Accountants are often called upon to help their small business clients deal with funding and liquidity issues. Why do Australian businesses seek external funds, and how successful are they?
This is an important issue. Small business is often perceived as a tough, cash-starved calling. Most people might think that many small businesses desperately need financing, but are frequently denied it. It’s a commonly held belief, both in the business sector and in the general community, but it’s not perhaps the most accurate picture.
Each year the Australian Bureau of Statistics surveys a large sample of businesses to see what, if any, business finance has been sought over the last financial year; why they looked for this funding; whether they tried to access debt funding or equity funding; and how successful they were in doing so. The results may be surprising.
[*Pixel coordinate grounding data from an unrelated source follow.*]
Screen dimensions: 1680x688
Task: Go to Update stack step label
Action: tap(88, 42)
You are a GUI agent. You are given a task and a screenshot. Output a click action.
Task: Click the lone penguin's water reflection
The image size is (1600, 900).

Contrary to popular perception, less than one in five firms in Australia actually went looking for outside money. Micro-firms (those with less than five employees, and often consisting of only the business owner) were least likely to seek finance, and even amongst small businesses (those with 5-19 staff), less than a quarter did so. In general, the bigger your firm is, the more likely you are to seek finance.
Why did firms go looking for money? The most common reason is liquidity – financing short term cash flow needs. This accounted for more than 40% of all borrowing. Interestingly, larger firms are actually more likely to need this than small or micro-sized enterprises, even though most people believe that cash flow funding is a major concern for small business. Although the ABS doesn’t delve into the details, there is some underlying logic in the idea that the larger the firm, the larger its regular disbursements, and so perhaps that explains the greater pressure on their cash flow (this is particularly true in a time of economic volatility). Alternately, it just may be that small businesses are better cash managers than their larger counterparts.
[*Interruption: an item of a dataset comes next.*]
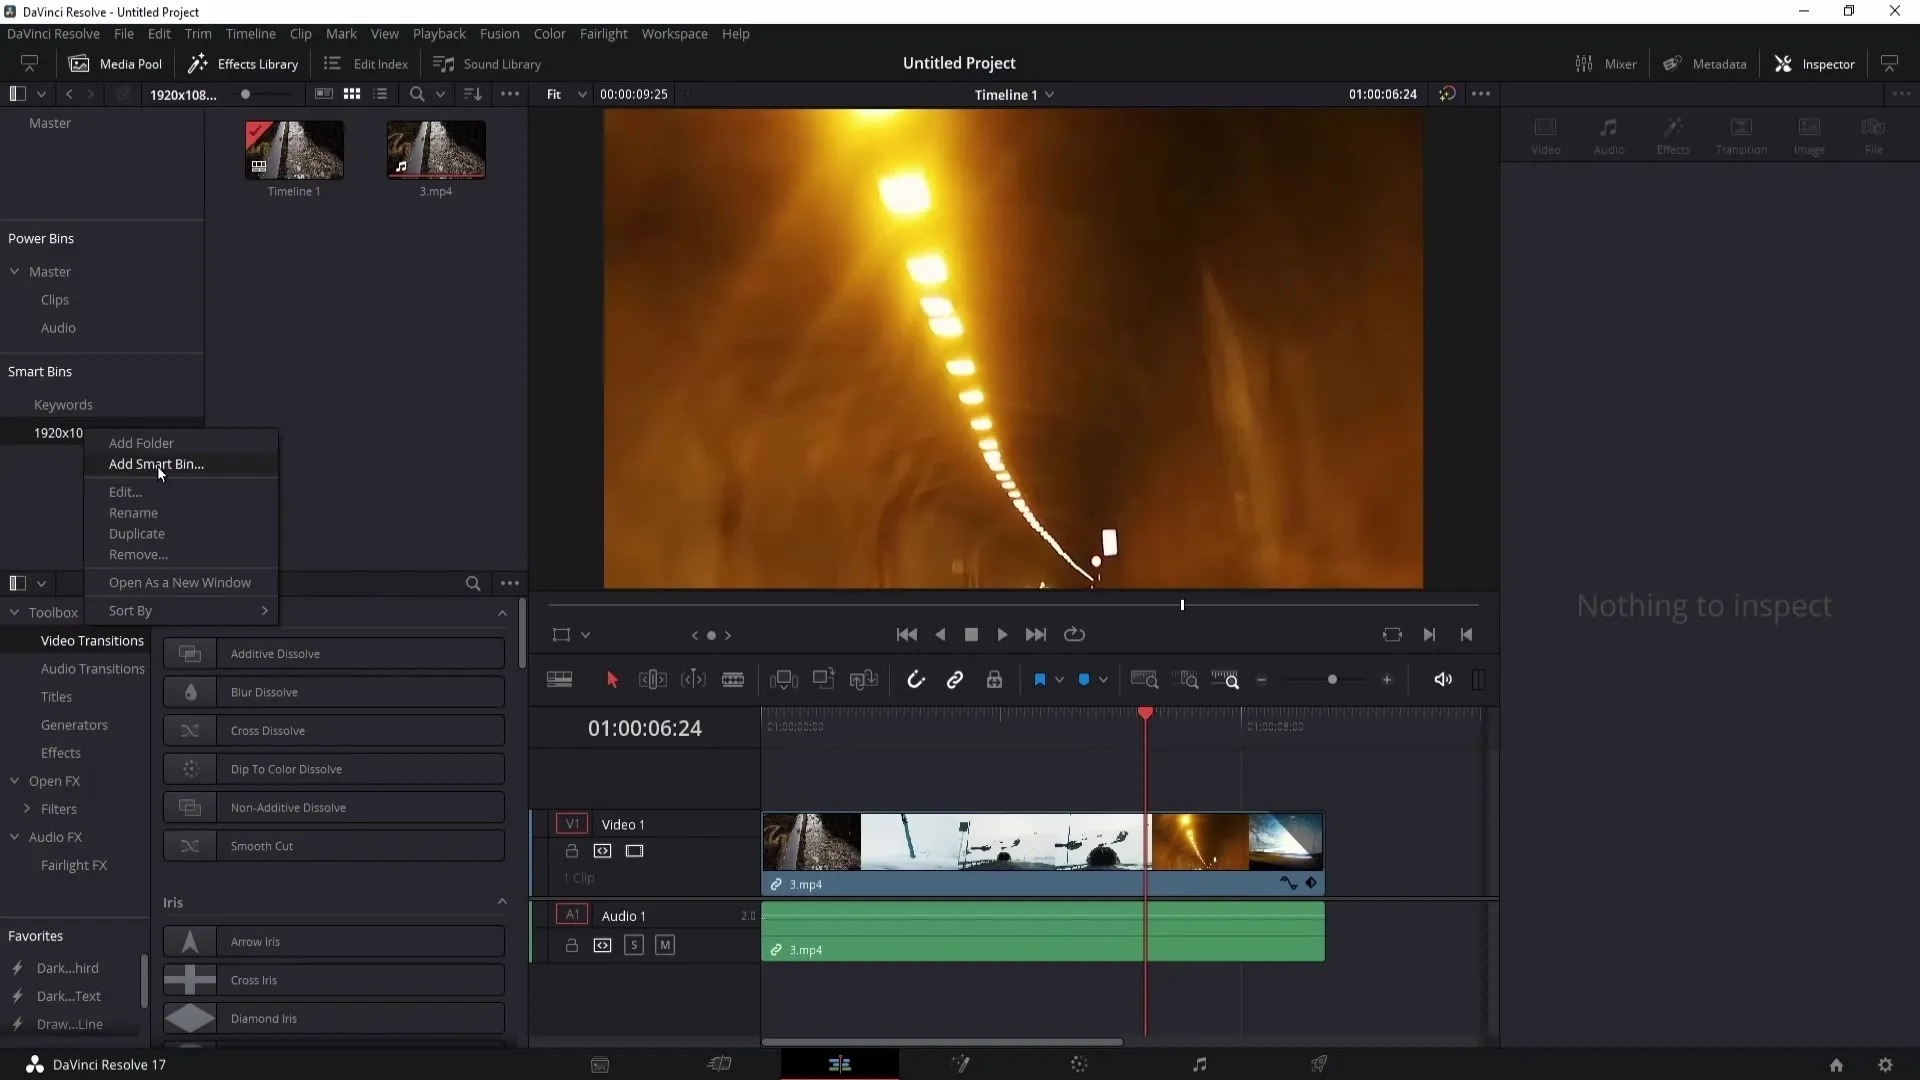
Task: Expand the Smart Bins section
Action: [x=38, y=371]
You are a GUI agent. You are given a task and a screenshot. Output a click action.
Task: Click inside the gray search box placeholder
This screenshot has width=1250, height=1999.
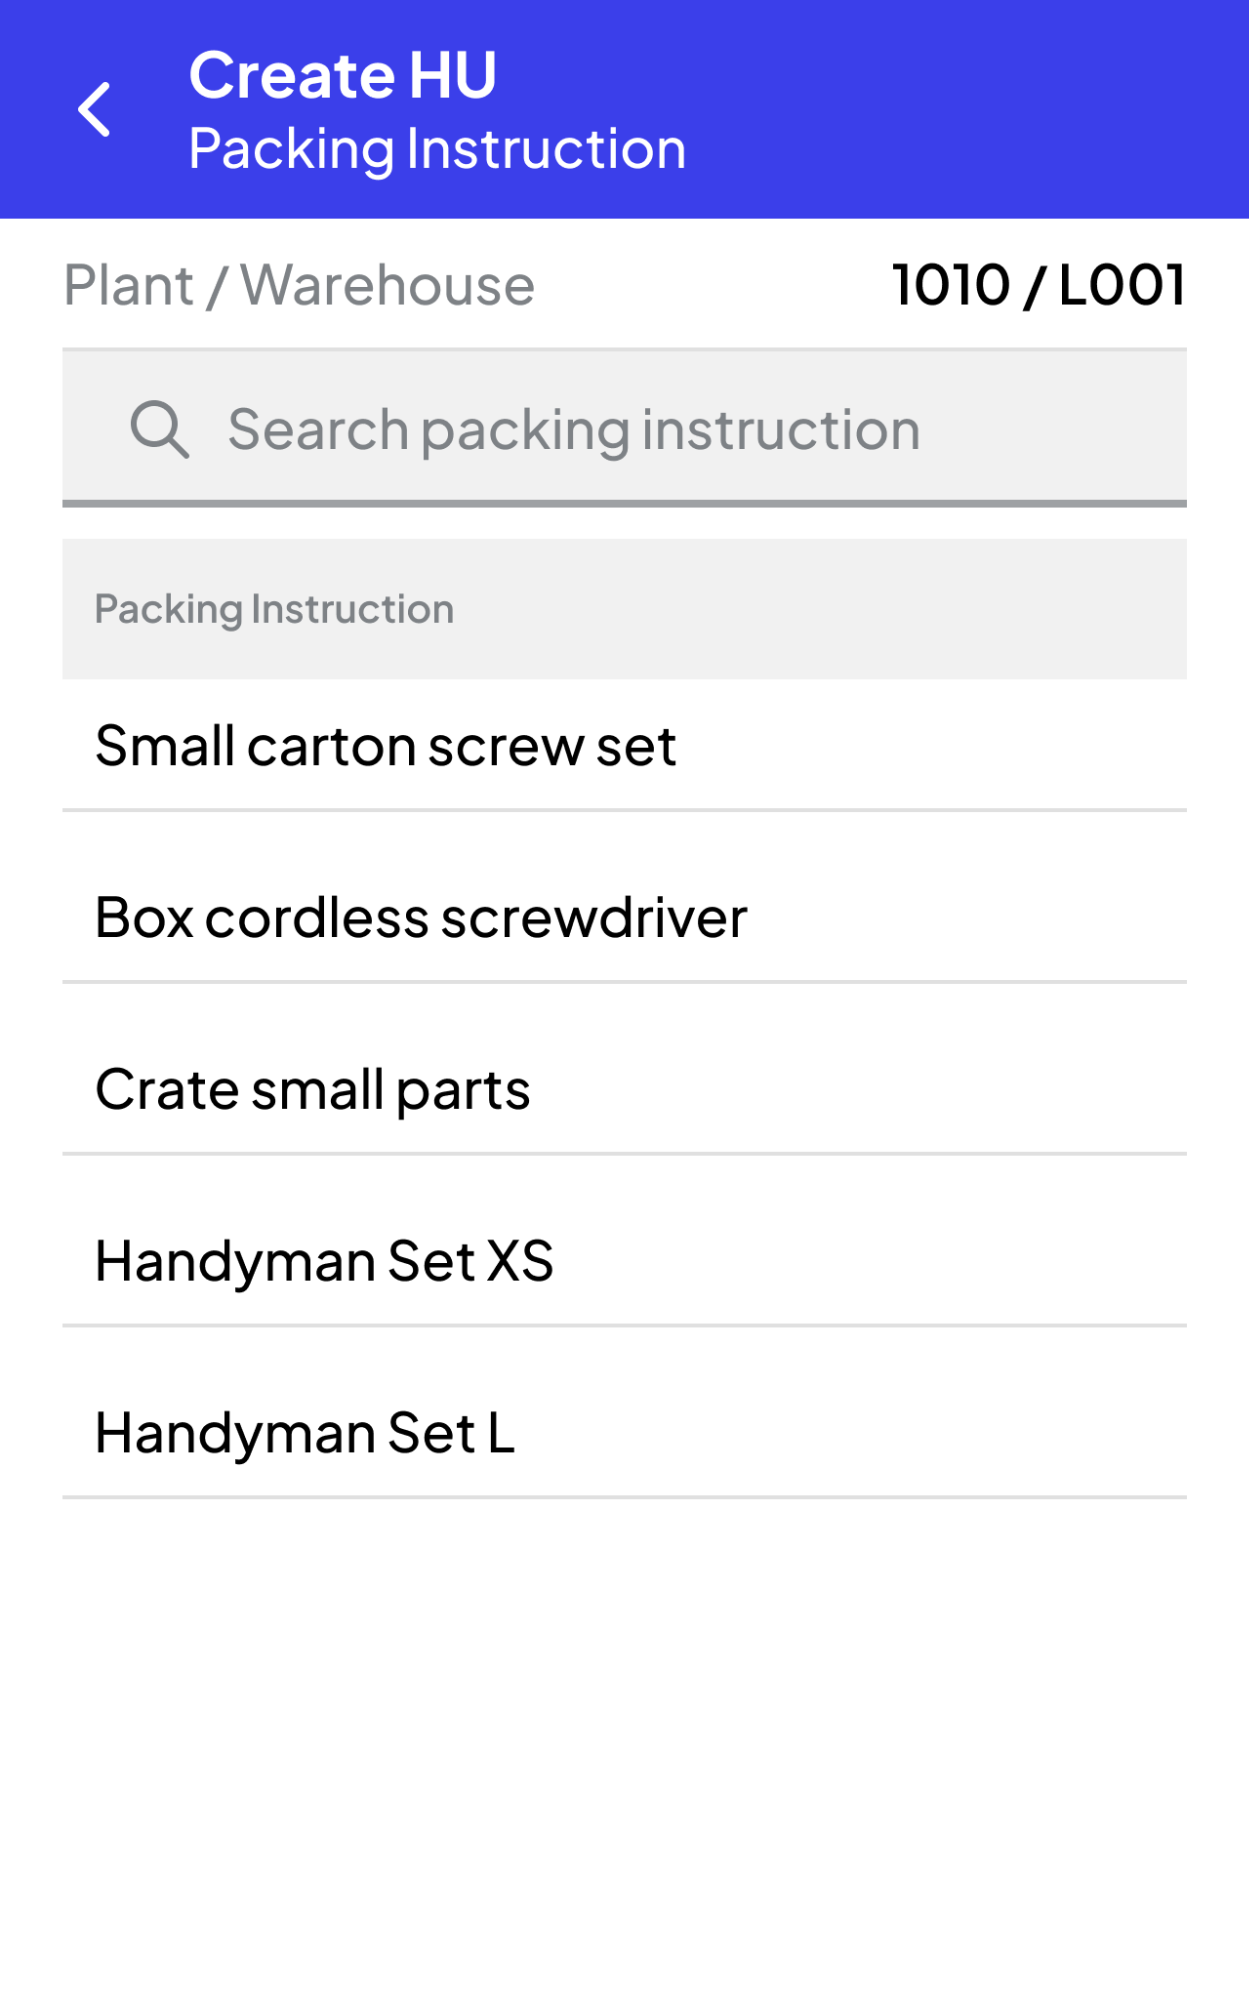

Another frequent driver is equipment needs. Firms indicated that they often sought finance for the replacement of equipment or machinery (33%), the purchase of extra equipment (22%), or to upgrade tools and machinery (18%). Once again, larger firms are more active here, as may be expected in view of their greater requirements.
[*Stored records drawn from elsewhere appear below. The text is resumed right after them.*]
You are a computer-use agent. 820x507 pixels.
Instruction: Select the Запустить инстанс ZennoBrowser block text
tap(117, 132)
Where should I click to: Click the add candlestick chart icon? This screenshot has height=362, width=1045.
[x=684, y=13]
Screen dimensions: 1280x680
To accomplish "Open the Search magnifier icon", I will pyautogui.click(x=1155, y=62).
The most common type of finance that was applied for was debt finance. Broadly defined, in this case it means any form of funding that has to be ultimately repaid – such as a loan, overdraft, trade terms, credit card or line of credit. Debt finance is overwhelmingly the preferred tool of choice – more than 90% of businesses went looking for debt, whilst only a quarter applied for equity funding (which in this case is taken to mean exchange for a share in the ownership of the firm, in one form or another).
How successful were they? In most cases, businesses that seek debt finance do in fact tend to get what they ask for. About 88% of firms succeeded in obtaining some form of debt. However, it’s a different story when it comes to arranging equity finance – just over half (55%) reported a reported a positive response.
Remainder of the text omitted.